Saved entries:
- - - - - - -

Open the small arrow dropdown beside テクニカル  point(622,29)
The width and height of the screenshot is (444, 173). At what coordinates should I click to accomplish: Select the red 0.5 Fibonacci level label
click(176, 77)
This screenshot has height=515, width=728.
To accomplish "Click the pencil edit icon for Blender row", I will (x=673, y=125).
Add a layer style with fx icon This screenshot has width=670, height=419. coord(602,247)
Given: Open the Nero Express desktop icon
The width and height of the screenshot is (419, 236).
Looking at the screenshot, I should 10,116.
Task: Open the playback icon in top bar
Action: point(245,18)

- - - - - - -

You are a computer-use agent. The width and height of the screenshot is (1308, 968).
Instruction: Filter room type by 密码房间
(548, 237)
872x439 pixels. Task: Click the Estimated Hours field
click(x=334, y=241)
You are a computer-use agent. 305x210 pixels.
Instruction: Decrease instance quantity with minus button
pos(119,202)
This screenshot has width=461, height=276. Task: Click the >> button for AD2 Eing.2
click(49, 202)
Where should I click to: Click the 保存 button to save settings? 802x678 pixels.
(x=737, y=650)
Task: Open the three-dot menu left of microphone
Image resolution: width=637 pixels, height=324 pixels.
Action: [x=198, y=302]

- - - - - - -

* _REQUIRED WORK_: Count the lines above in which the string "computer" occurs. Give that number and nothing else.

* _ANSWER FOR THIS EXERCISE_: 2